Money-eating Computer Virus

Mr. Davidson, 58, knows music, not necessarily computers. A pianist, he is president and founder of a nonprofit sacred-music group in Katonah, N.Y., where he lives. He is also the great-grandson and the great-grandnephew of the two brothers who founded Schlumberger Ltd., the giant oilfield-services company.

Mr. Davidson worried that the music he had composed and saved on the computer could be lost. The owner of the shop, Vickram Bedi, 36, confirmed that there was a virus on Mr. Davidson’s computer, a virus Mr. Bedi said was so troublesome that it had also damaged the shop’s computers, officials said.

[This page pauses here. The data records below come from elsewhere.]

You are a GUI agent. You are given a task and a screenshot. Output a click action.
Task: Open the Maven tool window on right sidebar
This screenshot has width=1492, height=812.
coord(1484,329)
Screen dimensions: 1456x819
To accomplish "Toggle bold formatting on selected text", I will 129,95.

That was only the beginning. Over time, prosecutors said, Mr. Bedi told Mr. Davidson about an elaborate international conspiracy that had attacked Mr. Davidson’s computer and was threatening Mr. Davidson and his family. The conspiracy allegedly involved a mysterious hard drive in a remote village of Honduras and a plot to infiltrate the United States government by Polish priests linked to Opus Dei. Mr. Bedi persuaded Mr. Davidson to pay the computer shop not only for data retrieval, but for personal protection, the authorities said.

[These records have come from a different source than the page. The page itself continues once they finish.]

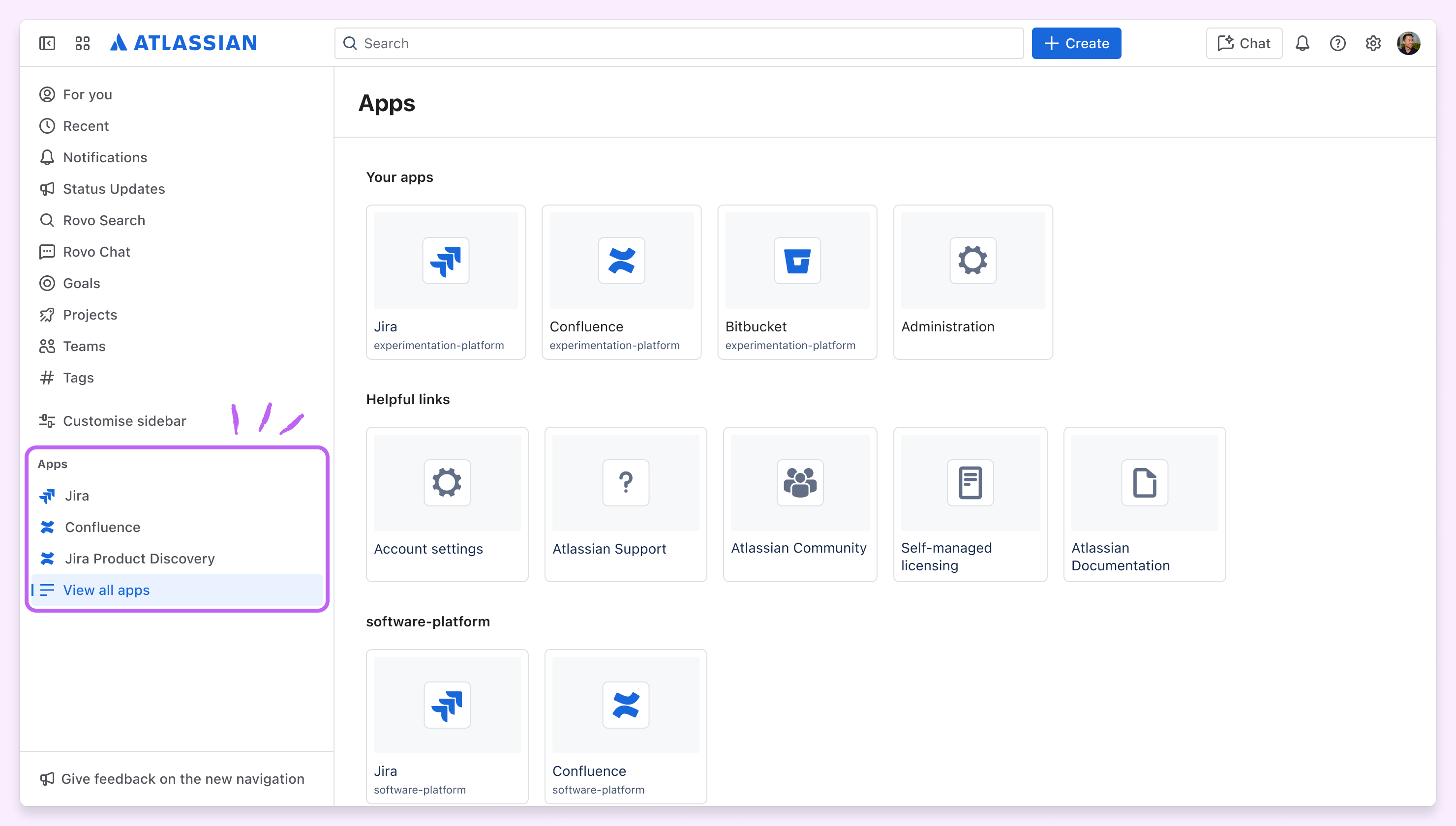1456x826 pixels.
Task: Open Confluence from the sidebar Apps list
Action: click(103, 527)
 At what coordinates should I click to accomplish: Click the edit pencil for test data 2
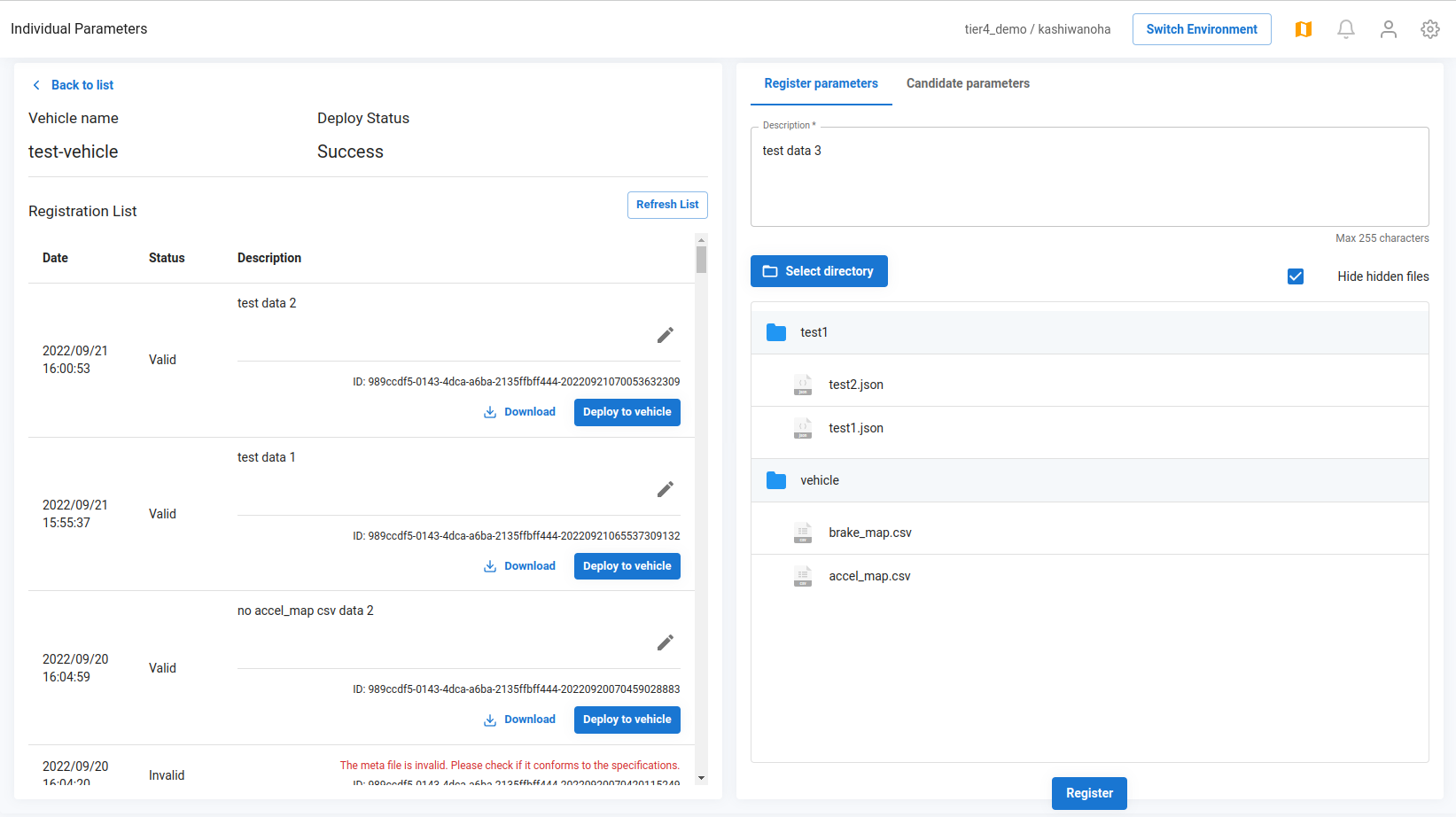coord(666,335)
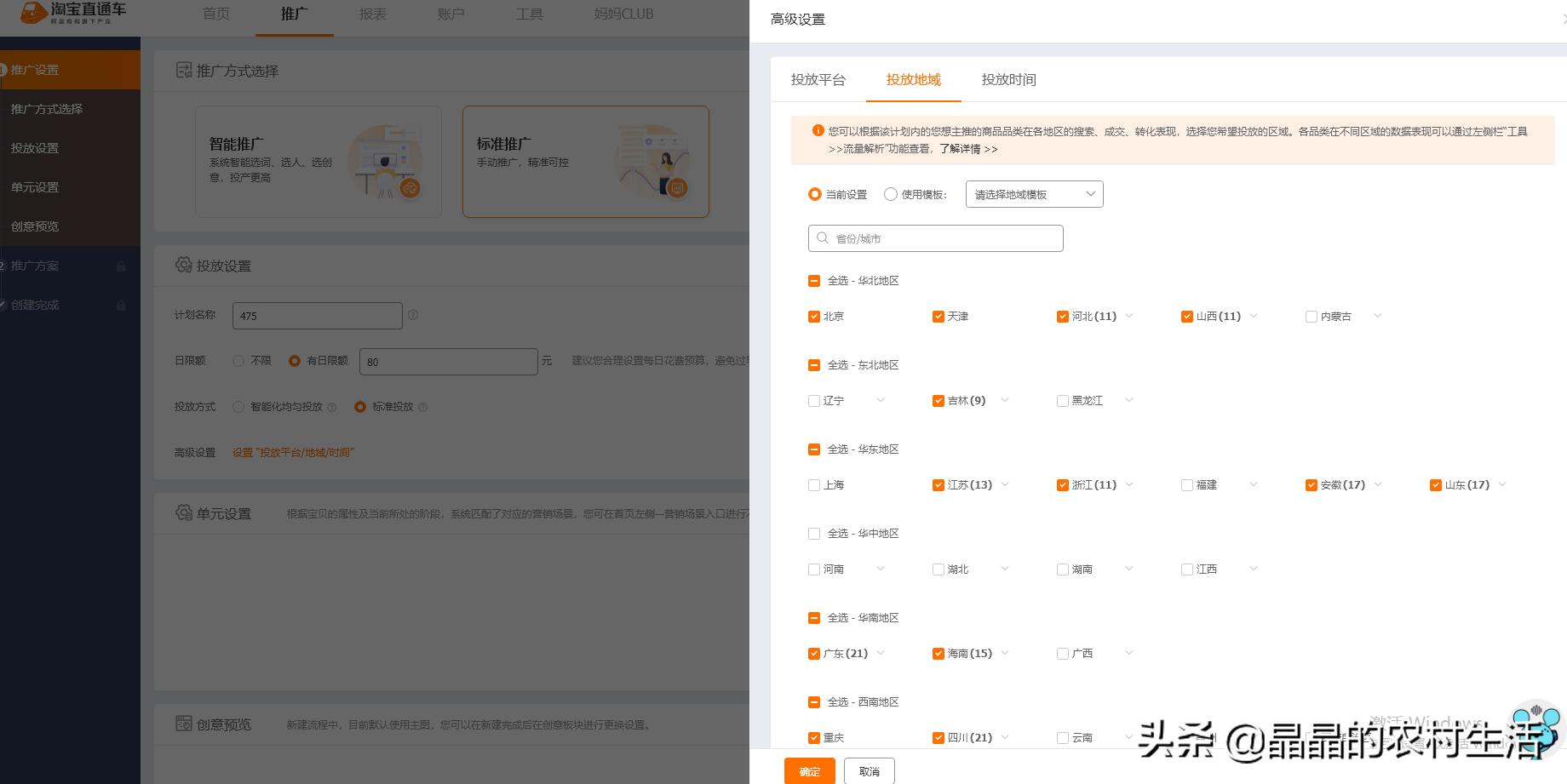
Task: Click the icon beside 创意预览 heading
Action: 184,724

It was, of course, a fraud, officials said. For more than six years, the computer shop, Datalink Computer Products, regularly charged Mr. Davidson’s credit card accounts. The charges totaled more than $6 million, according to the office of the Westchester County district attorney, Janet DiFiore. It took months for investigators with the police in Harrison, N.Y., and other agencies to unravel the many twists and turns of the case.